(Data supplied Opens)

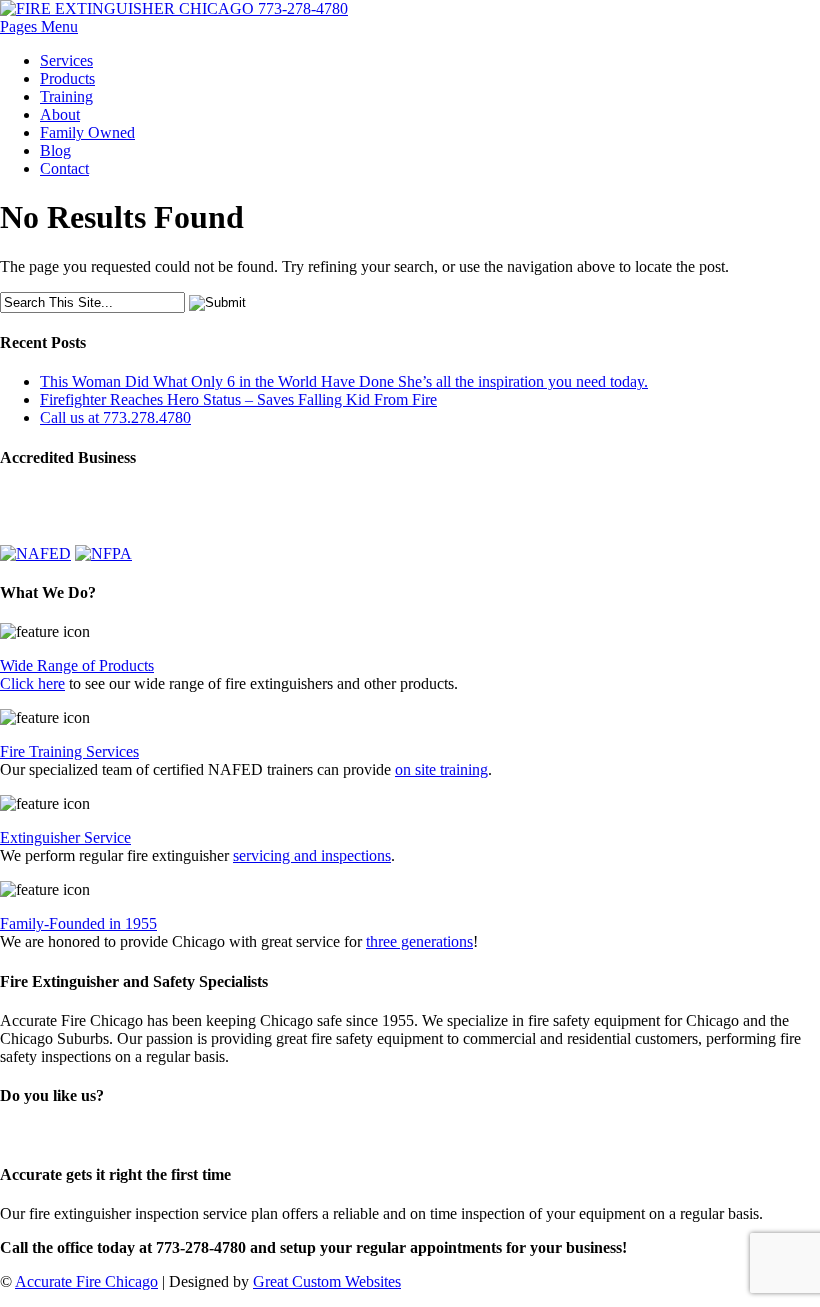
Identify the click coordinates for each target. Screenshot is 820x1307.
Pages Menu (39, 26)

(Data supplied Closes)
(Data supplied Opens)

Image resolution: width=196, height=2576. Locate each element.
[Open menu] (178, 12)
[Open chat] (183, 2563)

(Data supplied Closes)

Required work - Number of lines above with the word "each": state it alone.

Reply - 2